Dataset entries
········

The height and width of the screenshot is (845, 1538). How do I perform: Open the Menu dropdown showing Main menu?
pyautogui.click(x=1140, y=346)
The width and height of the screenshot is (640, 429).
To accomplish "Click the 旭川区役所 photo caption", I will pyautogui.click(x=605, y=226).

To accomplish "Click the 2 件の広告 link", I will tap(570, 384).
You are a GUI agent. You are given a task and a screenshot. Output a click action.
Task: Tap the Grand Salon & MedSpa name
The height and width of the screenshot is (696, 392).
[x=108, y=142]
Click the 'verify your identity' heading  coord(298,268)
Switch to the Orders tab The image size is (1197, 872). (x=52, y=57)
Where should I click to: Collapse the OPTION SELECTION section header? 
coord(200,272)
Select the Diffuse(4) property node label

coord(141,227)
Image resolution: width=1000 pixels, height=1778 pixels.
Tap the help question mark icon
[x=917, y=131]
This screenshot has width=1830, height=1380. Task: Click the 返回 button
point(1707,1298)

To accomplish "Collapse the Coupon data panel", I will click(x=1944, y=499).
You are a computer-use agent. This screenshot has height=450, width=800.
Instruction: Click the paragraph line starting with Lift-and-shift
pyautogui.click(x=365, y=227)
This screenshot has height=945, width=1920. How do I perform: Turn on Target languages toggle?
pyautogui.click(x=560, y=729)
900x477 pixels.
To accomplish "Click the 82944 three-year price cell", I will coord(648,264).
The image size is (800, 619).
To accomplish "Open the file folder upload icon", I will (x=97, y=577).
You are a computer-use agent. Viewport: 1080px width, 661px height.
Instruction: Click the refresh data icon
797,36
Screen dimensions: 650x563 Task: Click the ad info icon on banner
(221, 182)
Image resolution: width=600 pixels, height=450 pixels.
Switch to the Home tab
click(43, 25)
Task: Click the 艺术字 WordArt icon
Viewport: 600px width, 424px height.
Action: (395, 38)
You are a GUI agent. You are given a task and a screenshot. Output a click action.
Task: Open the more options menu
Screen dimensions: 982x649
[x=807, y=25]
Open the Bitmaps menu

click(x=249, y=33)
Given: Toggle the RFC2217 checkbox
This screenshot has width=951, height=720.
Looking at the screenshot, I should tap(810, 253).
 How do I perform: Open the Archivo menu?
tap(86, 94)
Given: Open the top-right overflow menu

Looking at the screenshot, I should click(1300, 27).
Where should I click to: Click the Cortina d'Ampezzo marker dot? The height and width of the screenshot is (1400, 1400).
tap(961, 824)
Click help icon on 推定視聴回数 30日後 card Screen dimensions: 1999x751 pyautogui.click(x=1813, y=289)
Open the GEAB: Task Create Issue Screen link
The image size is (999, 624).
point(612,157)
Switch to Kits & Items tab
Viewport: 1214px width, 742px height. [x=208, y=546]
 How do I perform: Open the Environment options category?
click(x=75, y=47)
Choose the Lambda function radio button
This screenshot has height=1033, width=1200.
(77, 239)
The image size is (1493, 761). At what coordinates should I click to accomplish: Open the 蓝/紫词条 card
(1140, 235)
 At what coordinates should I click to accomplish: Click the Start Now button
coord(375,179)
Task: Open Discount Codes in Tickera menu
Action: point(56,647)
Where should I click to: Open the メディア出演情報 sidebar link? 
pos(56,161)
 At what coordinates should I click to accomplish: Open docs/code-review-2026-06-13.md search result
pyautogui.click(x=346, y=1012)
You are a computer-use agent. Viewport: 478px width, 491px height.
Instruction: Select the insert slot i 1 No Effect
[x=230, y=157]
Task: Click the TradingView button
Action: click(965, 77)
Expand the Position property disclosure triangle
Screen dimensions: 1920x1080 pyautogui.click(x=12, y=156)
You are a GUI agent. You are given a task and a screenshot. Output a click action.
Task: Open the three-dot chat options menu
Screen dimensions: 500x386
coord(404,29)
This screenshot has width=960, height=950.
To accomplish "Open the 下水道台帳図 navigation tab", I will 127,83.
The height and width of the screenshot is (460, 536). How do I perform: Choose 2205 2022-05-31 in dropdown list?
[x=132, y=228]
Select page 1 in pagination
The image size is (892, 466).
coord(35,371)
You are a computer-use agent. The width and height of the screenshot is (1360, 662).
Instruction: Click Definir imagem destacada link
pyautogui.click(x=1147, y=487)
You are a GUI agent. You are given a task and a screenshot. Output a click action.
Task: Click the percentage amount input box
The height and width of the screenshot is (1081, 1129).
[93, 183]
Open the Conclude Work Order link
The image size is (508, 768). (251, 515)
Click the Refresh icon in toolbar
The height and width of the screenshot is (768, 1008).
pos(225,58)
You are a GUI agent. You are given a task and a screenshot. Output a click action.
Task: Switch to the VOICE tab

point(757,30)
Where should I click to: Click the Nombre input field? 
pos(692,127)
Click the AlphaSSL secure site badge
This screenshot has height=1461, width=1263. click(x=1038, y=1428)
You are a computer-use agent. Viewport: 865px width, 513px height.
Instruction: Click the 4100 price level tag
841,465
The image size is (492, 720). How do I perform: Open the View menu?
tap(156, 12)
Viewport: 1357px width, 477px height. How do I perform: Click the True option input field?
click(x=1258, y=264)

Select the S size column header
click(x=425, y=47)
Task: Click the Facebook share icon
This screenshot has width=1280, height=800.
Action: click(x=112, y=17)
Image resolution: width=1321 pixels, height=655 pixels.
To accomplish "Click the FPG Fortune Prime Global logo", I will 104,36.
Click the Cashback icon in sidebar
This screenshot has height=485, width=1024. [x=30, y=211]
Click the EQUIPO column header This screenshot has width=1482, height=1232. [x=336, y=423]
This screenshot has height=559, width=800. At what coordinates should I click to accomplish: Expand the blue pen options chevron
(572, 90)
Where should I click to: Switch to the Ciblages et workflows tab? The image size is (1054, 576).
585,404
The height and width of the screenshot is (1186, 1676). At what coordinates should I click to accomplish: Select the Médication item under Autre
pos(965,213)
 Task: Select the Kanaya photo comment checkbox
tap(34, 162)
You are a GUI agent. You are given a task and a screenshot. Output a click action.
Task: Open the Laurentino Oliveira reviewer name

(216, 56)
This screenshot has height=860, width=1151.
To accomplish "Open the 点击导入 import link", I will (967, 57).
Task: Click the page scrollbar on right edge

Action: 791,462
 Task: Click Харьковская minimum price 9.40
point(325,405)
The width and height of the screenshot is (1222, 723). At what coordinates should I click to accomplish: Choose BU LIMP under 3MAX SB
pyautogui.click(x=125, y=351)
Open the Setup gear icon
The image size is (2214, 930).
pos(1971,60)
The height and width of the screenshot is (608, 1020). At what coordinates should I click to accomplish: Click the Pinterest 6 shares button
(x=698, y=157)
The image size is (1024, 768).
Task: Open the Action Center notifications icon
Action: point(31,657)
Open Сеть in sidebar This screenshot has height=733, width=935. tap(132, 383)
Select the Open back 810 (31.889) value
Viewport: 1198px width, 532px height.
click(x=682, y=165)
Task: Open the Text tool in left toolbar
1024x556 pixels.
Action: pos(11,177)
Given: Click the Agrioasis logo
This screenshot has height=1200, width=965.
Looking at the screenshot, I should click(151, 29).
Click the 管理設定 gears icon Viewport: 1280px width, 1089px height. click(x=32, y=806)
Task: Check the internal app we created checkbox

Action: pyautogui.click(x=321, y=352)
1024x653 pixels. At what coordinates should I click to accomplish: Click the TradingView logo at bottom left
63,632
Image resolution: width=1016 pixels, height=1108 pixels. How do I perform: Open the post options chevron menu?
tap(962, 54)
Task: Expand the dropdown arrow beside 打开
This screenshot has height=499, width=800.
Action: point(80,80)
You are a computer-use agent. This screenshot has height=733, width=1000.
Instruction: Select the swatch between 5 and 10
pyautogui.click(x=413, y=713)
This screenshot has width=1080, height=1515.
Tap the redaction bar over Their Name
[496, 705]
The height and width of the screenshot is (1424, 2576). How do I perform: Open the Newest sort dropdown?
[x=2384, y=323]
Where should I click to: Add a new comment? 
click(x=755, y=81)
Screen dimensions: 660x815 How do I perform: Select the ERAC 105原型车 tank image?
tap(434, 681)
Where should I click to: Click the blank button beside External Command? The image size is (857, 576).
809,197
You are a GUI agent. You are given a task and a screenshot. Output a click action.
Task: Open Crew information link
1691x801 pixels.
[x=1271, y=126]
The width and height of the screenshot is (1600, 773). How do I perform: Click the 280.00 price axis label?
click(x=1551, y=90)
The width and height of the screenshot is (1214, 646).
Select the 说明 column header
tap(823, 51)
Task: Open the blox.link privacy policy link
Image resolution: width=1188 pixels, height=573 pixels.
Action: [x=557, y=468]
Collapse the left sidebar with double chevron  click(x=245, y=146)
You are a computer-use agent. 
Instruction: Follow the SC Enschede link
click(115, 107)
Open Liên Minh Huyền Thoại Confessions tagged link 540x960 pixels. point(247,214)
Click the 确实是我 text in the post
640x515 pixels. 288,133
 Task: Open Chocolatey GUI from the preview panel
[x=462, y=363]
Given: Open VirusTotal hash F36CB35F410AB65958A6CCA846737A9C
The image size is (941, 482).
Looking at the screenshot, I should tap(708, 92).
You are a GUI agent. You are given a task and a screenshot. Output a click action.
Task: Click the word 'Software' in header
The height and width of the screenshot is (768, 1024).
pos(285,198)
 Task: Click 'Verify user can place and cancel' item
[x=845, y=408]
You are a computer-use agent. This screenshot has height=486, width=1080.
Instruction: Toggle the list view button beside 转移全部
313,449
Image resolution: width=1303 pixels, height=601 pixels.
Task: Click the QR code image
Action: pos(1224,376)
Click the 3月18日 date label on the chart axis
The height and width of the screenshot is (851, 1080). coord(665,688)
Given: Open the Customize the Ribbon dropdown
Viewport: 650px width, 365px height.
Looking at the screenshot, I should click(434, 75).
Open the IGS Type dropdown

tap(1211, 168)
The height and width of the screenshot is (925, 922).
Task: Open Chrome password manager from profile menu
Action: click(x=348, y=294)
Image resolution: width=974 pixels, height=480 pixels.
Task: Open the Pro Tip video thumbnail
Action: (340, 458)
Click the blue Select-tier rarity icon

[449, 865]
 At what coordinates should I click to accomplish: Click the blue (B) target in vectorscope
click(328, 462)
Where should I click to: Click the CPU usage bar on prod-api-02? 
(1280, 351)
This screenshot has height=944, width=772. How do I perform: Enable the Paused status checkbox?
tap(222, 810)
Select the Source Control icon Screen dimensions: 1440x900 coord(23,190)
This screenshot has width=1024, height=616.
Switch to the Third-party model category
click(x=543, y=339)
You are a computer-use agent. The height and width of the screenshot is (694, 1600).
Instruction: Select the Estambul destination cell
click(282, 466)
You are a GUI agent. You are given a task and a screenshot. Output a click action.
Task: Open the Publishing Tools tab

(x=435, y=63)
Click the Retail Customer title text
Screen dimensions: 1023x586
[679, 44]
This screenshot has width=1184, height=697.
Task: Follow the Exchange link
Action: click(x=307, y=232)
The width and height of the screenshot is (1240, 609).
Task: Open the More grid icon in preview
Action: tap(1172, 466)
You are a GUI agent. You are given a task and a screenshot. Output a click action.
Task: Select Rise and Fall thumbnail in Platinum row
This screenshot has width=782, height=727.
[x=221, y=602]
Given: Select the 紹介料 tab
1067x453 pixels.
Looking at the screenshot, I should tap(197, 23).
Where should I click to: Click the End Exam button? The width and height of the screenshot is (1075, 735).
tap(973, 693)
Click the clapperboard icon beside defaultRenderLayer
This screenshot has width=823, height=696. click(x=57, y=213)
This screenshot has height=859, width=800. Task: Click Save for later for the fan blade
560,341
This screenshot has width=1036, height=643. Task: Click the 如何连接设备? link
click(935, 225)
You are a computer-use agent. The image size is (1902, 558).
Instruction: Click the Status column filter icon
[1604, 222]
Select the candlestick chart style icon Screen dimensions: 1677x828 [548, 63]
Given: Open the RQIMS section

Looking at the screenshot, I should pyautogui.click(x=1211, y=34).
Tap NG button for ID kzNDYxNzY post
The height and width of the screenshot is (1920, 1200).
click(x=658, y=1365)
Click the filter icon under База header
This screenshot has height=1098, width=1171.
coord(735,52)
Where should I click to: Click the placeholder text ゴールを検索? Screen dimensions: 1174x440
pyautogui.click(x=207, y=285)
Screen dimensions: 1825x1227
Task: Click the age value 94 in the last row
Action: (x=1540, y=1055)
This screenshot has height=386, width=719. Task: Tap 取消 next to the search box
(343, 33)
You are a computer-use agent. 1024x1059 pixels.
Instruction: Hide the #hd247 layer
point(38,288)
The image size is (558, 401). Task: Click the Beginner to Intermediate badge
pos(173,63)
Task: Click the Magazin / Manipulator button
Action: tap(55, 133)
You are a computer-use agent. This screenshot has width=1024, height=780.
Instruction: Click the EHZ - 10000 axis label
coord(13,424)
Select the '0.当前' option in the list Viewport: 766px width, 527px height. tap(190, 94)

········

• _The problem_
Reproduce each line of the records in which the string "toolbar" appears.

• _Task output_
Click the Refresh icon in toolbar
Task: Open the Text tool in left toolbar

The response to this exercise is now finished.